▸ **Problem statement**
Extract every line of the dataset items that contains the word "Close".

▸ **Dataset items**

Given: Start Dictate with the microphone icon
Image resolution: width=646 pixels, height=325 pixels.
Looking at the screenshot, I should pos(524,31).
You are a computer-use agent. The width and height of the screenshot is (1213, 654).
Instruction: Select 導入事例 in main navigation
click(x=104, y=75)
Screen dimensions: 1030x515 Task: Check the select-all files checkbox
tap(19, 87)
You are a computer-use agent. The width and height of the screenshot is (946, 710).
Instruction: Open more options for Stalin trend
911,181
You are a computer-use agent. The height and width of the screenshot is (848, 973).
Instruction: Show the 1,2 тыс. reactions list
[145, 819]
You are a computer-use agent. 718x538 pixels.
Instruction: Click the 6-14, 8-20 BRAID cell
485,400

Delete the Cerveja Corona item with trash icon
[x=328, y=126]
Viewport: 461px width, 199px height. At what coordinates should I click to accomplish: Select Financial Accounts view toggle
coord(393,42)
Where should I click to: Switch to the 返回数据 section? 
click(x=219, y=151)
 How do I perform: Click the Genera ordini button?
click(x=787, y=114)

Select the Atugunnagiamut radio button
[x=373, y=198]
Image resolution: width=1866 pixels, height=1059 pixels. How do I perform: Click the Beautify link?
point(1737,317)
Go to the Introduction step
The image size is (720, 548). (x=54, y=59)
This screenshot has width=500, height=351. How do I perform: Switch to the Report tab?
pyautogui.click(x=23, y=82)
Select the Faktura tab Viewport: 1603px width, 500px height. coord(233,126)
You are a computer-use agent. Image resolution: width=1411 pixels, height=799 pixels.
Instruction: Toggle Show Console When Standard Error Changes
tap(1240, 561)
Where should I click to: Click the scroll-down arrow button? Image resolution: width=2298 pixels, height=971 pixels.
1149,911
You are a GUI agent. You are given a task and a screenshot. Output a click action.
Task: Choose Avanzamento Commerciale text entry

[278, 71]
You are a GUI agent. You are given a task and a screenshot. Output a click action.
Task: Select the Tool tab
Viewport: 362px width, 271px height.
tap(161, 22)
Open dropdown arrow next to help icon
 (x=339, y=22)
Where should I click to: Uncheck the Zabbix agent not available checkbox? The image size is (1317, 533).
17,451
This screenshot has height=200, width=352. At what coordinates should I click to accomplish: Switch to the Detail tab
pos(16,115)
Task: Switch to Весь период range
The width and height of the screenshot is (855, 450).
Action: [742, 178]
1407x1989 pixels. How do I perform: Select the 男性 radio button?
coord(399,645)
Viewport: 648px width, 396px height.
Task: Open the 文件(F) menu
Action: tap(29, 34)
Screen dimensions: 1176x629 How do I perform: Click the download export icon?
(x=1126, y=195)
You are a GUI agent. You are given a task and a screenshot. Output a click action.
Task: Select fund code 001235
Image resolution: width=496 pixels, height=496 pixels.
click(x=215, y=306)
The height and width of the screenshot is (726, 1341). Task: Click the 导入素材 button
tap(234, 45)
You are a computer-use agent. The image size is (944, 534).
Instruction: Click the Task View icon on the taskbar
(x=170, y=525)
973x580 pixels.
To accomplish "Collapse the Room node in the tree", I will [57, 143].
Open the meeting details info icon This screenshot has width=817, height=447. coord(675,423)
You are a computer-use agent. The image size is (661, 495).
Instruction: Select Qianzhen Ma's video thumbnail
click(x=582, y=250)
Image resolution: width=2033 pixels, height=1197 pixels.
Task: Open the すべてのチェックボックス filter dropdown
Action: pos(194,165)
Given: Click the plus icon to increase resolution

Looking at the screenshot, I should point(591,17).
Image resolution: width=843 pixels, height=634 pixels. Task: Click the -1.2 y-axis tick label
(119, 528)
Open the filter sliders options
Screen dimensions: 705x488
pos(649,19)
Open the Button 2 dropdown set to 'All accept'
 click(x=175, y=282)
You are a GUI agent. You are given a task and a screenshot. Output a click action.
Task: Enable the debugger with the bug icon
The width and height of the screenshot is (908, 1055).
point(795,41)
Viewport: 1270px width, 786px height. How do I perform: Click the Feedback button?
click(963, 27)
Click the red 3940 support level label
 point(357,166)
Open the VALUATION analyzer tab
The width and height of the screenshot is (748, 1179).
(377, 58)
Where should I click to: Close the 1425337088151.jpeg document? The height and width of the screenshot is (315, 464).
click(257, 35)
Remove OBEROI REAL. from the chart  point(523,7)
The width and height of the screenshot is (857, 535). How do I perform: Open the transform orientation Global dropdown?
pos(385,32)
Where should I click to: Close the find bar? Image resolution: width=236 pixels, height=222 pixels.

▸ **Response for this exercise**
Where should I click to: Close the 1425337088151.jpeg document? The height and width of the screenshot is (315, 464).
Where should I click to: Close the find bar? Image resolution: width=236 pixels, height=222 pixels.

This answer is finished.